In a January 2019 post titled Progress or Perfection – Pick One I speculated that Tesla was simply being expedient when it built the Model 3 out of what reverse engineering firm Munro and Associates described as a crazy patchwork of parts and assembly processes.
My claim was that if haste makes waste, then in some cases the corollary is true – that waste can make haste. At the time Tesla was in a life or death struggle to get cars built fast enough to cover costs. If that meant that their cars were built out of a large number of inexpensive to produce components, then so be it.
I also speculated that in time Tesla would begin rationalizing their production methods in favour of larger parts that require less final assembly and reduce the chances of the poor fit and finish many examples of Model 3 were criticized for.
In a recent Youtube video, Elon Musk revealed that Tesla was preparing to build almost the entire rear third of the Model Y body-in-white with a single aluminum casting. This is a prohibitively expensive undertaking requiring some of the largest casting machines in the world. This expense is offset by dramatically simpler final assembly (reducing assembly cost, time and space required within the factory). It also creates a product that will have uniform panel gaps and reduced likelihood of squeaks, rattles and leaks.

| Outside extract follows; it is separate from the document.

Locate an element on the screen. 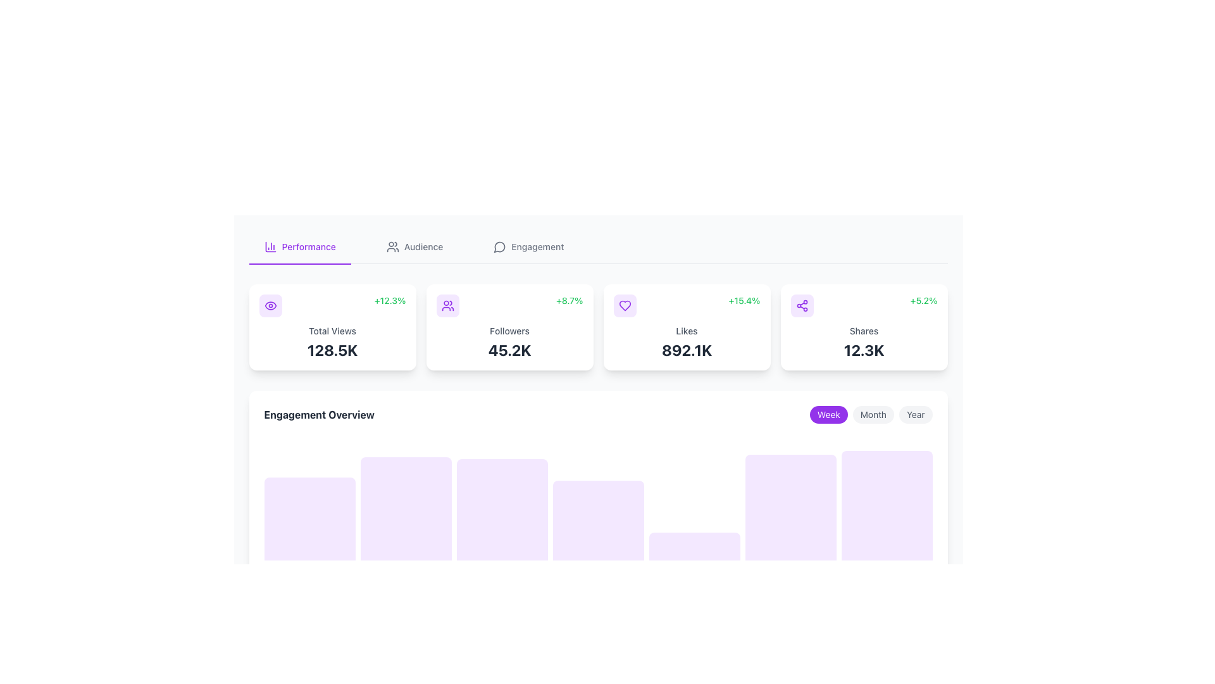 This screenshot has width=1215, height=684. the second clickable navigation tab labeled 'Audience' in the horizontal navigation bar to interact is located at coordinates (415, 246).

So how does relate to design thinking?
Design thinking reminds us to seek feedback and avoid big swings. Tesla built their Model 3 in a hurry, essentially designing it while it was still being bought and sold. Making design changes to large parts would have been slow and expensive.
Now the opposite is true. The Model Y is being built with the lessons learned building the Model 3 – lessons forged in what Elon Musk described as “production hell”. Since the design of the Model Y is far more “final” than that of the Model 3, Tesla can comfortably make a big bet on larger pieces.
With certainty they are switching from opex to capex, i.e. they are investing in production facilities – making capital investments – that make the marginal cost of each car lower – reducing operating expenses.
The lesson for all of us is that flexibility comes with a cost. In Tesla’s case this cost was subpar production quality. The upside was the ability to come to market with a product that set the standard for mass market electric cars.
In short, Tesla chose progress when they built their Model 3, and now that they know they have a winning design on their hands they are choosing perfection for the closely related Model Y.